Palliative Care Learning Objectives and Outcomes
Program LEARNING OBJECTIVES and OUTCOMES
Upon completion of this program, the participant will be able to:
Demonstrate practice capacities of the NHPCO Standards of Practice for Hospice Program and/or the National Consensus Project’s Clinical Practice Guidelines for Quality Palliative Care in settings across the care continuum.
- Identify appropriate models of healing relationships and communication among patient, family and providers.
- Discuss the unit of care as the family.
- Identify and prioritize data to inform the prognostication process and to promote understanding of the disease trajectory
- Use data to develop the goals of care, manage patient pain and other symptoms, and support family in understanding the future disease trajectory and disease exacerbations.
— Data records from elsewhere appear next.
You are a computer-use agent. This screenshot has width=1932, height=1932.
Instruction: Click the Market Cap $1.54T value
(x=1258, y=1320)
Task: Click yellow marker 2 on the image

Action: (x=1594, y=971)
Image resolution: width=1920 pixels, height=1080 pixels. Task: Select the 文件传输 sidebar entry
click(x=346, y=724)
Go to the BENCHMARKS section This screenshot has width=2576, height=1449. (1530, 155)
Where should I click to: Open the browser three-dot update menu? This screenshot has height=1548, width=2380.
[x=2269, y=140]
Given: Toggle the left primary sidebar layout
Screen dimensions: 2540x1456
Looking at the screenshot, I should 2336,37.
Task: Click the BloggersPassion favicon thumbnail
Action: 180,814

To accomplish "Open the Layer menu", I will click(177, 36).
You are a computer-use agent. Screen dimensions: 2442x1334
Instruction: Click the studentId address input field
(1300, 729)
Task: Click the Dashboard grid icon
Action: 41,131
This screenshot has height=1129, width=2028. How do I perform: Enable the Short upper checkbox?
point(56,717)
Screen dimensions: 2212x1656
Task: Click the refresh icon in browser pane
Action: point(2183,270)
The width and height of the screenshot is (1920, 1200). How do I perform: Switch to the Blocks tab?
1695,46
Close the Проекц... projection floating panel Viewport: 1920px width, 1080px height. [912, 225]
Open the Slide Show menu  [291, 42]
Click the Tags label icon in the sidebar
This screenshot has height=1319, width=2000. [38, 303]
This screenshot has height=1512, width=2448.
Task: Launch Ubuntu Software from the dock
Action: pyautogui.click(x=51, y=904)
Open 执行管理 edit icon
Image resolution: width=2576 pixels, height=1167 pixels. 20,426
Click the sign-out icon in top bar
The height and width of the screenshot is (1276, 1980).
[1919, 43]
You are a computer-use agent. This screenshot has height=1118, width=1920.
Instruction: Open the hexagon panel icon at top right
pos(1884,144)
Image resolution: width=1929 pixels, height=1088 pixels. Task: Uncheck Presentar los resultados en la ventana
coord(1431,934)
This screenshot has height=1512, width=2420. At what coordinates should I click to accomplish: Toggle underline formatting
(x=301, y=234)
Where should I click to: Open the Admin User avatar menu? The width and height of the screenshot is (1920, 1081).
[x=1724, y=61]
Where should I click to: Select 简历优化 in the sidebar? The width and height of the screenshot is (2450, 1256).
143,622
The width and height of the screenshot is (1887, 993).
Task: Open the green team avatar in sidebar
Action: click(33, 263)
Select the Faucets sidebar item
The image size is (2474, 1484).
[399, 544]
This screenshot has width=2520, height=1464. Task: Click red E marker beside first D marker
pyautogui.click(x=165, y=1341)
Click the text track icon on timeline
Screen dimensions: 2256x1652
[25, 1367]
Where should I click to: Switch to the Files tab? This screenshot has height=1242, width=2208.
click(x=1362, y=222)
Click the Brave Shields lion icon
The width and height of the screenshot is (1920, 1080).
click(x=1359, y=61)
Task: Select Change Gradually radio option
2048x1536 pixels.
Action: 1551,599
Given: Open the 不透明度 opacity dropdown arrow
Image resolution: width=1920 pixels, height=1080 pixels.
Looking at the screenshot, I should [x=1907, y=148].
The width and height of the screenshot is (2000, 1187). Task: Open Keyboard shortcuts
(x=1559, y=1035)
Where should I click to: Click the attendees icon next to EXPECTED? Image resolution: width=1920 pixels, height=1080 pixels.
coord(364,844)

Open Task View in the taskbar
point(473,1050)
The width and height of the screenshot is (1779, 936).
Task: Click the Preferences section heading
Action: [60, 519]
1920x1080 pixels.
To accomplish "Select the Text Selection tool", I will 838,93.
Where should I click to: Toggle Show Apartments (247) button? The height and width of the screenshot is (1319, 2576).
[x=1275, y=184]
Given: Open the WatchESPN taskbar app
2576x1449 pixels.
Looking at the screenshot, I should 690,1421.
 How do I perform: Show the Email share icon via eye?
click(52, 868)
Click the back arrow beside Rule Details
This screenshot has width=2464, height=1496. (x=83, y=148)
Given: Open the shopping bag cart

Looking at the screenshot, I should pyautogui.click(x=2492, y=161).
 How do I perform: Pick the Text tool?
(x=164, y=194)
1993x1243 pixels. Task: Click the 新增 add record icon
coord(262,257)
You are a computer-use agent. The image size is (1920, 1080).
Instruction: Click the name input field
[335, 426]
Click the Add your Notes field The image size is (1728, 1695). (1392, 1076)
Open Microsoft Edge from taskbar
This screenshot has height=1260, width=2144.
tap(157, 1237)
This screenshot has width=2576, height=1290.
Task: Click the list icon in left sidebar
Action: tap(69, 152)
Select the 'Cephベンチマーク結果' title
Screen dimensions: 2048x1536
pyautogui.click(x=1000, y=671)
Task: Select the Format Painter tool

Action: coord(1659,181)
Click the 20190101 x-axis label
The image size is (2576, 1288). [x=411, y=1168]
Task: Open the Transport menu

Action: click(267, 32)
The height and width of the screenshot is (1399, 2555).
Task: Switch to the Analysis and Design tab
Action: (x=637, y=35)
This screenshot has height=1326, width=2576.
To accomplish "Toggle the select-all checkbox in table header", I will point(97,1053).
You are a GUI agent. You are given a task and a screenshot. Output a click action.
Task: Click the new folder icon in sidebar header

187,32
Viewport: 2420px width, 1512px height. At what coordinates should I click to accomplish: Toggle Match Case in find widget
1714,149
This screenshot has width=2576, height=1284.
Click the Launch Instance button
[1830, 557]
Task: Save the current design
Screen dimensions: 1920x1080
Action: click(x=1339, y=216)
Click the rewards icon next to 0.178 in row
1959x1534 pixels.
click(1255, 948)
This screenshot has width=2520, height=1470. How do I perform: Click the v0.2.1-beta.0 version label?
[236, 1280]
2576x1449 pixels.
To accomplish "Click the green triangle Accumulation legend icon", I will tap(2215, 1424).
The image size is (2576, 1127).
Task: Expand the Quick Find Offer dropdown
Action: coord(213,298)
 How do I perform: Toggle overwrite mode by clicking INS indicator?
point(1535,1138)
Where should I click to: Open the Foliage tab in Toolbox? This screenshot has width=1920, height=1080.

- Validate skills necessary to provide competent assessment and management of distressing symptoms associated with advanced disease.
- Explore in stories a deeper understanding of Biopsychosocial-Spiritual needs of patients and families, including grief, loss, and bereavement.
- Apply an interprofessional model to care more effectively for families and patients with chronic disease and life-limiting illness.
- Demonstrate the importance of professional boundaries to provider self-care practices.
Apply current evidence-based practice guidelines and trends in the support of patients with life-limiting illness, their families and professional caregivers.
- Practice eliciting and documenting patient/family values and goals through the advance care planning process including the identification of a proxy decision maker and completion of Providers Orders for Life Sustaining Treatment (POLST).
- Discuss the legal and ethical implications of the Affordable Care Act for palliative and hospice care.
- Describe relevant ethical factors—including human needs for communal support, self-determination, dignity, and respect for the consciences of all involved.
- Address family/caregiver burden with stress reduction interventions, support, advocacy, information and access to resources.